Sunday, June 10, 2012

Some Ideas on Economics

  Economics is basically the secret of everyday life and everyday life is very complex. So to master economics is to master complexity. No wonder then that people should want to study it.
  So what ideas can I enunciate about economics? For brevity I would like to list them:

1. Everyone is either has all their needs satisfied, some of their needs satisfied, or none of their needs satisfied.

2. If some people are payed wages before other people, and no one worker in one industry is actually the same  person as another worker in another industry, then it follows that some people are payed after other people and that everyone has different needs indexed to time.

3. If choice does not exist then competition does not exist.

4. If markets are centralized then there is no more division of labor based on region (this one's a little iffy).

5. People don't consume all their wages before everyone else is paid, or else there would be no exchange.

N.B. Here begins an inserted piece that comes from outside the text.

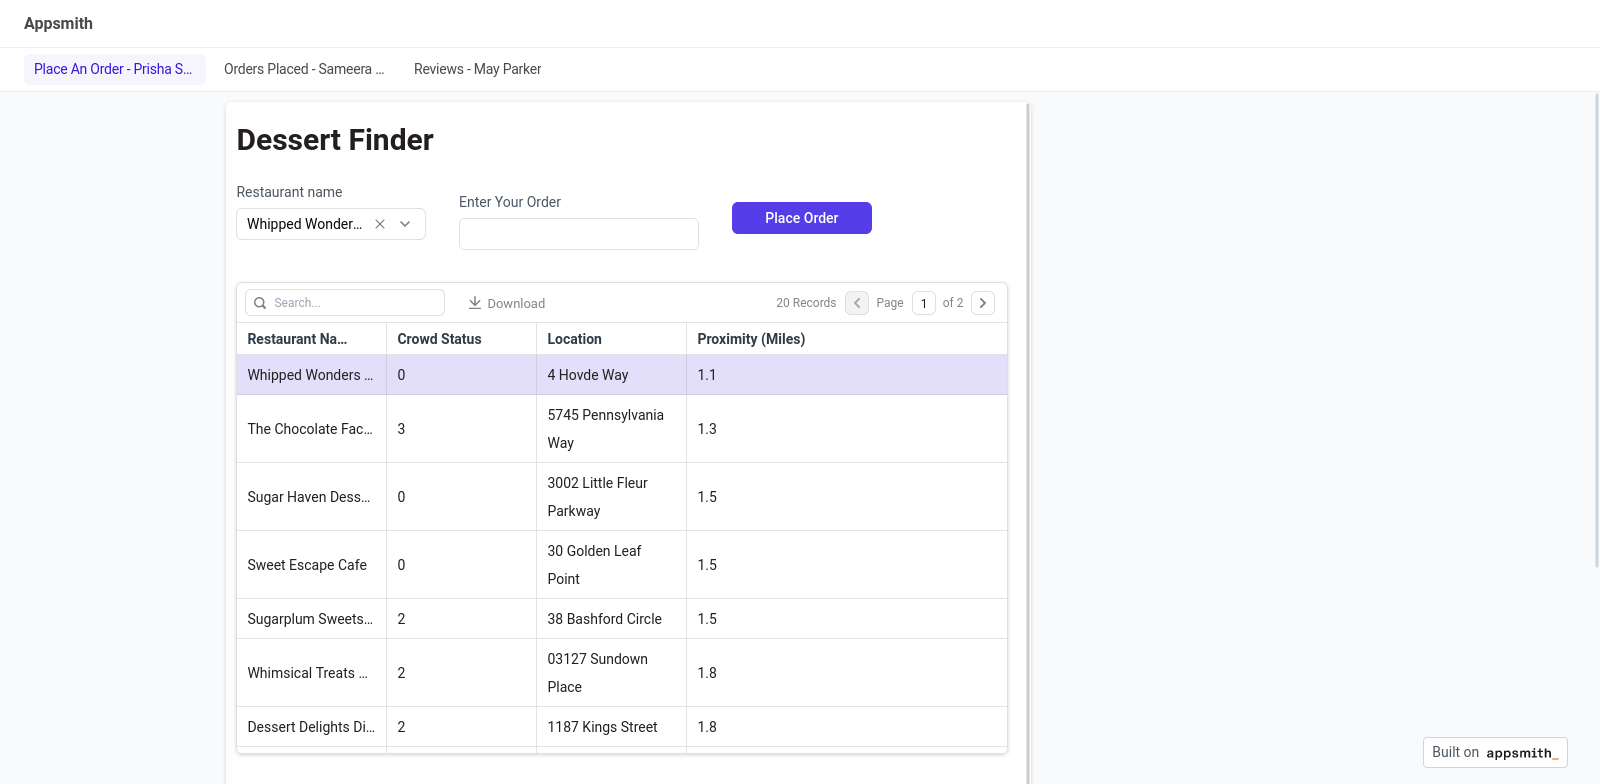Focus the Enter Your Order field
This screenshot has width=1600, height=784.
coord(578,234)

I hope this is a good preliminary to any future thoughts on the subject.

Thursday, June 7, 2012

Against Common Sense: Younger People Are Not More Liberal

  Now it is a common notion that the younger a person is, the more he tends to be liberal in his politics. So the corollary is in fact, that older people are more conservative. And seeing as that statement has the logical force of a biconditional, it follows that if one part of the statement is wrong, then so is the other. And I think that the atomic sentence "the younger is the more liberal" is the false one.
  How can this be? Firstly, if the above common notion is true, then one encounters a problem in the case that someone turns 50 -will he be equally liberal and conservative? But secondly, life expectancy was lower in the past, and equivalently the probability of reaching old age was lower than our own. So (all things being equal) there were more young people around in the past. And yet we see that the past was significantly more conservative than today such that anyone is not only conservative but reactionary who wants to turn back social mores to 1500AD.
   Finally, then this is a contradiction and as such it makes it false that younger people are more liberal than older people and false that older people are more conservative than younger ones.

Tuesday, June 5, 2012

Common Sense Politics

  Although a philosopher or philosophizer should take common sense as his lodestar, sometimes one feels the need to do exactly the opposite and preach against common sense -for common sense is not infallible.
  This is true especially of politics, for instance, in the popular opinion that the majority should rule. It seems that it is a common opinion that the people should rule, that is, that the people should rule just in the case that a majority of them agree to do a set of things. But there is a problem here, which is that a second common notion, namely the notion that the truth is always found in the median (as a midpoint between two extremes), contradicts the other common notion that the people should rule all the time. And I say this chiefly because the reason why the people should rule all the time is that a majority of the populace is somehow more intelligent than the few. And  yet, how could the majority be always more capable of reaching truth than the few, when it is agreed that the truth is always in the median opinion? For a majority of the people has the nature of a mode or (at best) an average. But the median is a separate measure most of the time, in the abstract sense that the normal distribution (where the median is equal to the mode) is only 1 out of 3 possibilities while the median is separate from the mode in the other two distributions.  So therefore, if the truth is found in the median opinion, then how could the truth reside in the majority opinion? Clearly there is an inconsistency here.
  Of course this problem might be solved if one subscribed to the median-voter theorem but I don't think that most people do, and to the extent that they don't, they seem mistaken about a key issue in their political philosophy. Interestingly enough, the inconsistency I discussed now, is even more fatal to the idea that exactly one person should rule (autocracy), so although it seemingly corrupts the idea of democracy it does likewise with monarchy.